Jesus’ command to “love your enemies and pray for those who persecute you” may be one of the best-known and least-followed teachings out of all the Gospels. Personally, the most frequent way in which I fail to follow this seminal teaching comes from my poor understanding of who my enemies are.
Most of the time, it is easy for me to think I have no enemies in my life and nobody persecuting me, and in some ways this is true; there is no Hatfield family down the stream with whom my McCoys and I live in intractable conflict; there is no Nero in power to threaten to take my life because I am a Christian.
I do not have capital-E Enemies in my life, but I usually do have that co-worker whose inconsideration leads to an increase in my own workload, a family member whose particular tone of voice too easily sets me off, or that friend with whom I have never quite shaken the grudge from a past hurt. And I have never in my life found myself to be without such people who, for reasons bad or good, just or unjust, seem to challenge my willingness and ability to love.

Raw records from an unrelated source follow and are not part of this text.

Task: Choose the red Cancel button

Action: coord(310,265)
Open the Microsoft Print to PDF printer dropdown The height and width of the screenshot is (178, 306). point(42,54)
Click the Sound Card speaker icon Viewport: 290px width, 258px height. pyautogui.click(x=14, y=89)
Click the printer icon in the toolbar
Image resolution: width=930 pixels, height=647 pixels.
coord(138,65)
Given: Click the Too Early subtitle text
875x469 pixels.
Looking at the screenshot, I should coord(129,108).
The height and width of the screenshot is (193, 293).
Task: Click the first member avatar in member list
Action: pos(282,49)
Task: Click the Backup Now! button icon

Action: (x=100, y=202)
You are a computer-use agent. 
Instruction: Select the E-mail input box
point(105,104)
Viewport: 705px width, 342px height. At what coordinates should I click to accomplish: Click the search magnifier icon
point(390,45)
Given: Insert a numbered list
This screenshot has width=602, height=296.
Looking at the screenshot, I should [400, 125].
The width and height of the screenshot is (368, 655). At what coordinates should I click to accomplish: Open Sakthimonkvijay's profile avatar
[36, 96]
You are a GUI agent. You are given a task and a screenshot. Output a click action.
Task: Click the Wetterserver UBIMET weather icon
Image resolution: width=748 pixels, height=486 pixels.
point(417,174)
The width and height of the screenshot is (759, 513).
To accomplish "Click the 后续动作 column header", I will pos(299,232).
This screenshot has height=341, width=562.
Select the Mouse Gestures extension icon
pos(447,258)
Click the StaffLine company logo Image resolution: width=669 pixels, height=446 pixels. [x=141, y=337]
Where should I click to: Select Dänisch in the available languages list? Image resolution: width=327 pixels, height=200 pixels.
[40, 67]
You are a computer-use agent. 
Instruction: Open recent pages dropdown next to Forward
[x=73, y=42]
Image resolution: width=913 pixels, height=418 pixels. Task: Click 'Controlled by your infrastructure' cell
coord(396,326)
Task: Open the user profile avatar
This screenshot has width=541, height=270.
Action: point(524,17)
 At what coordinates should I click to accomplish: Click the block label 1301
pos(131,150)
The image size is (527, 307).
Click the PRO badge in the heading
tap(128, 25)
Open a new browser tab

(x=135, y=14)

What Jesus tells his followers, in contrast to the wisdom of the world, is that our willingness and ability to love do not depend on the circumstances or people around us. We who were created by Love Himself and who have love as our end can live by love rather than envy, pettiness or hate.
I can love my co-worker, family member and friend — and even a more worthy or evil enemy — by giving myself to Christ and allowing Him to love His people through me. This perfection of love, revealed in its fullness on the cross, is available to those of us who not only know, but follow the Crucified One, and allow his boundless love to be proclaimed in our lives.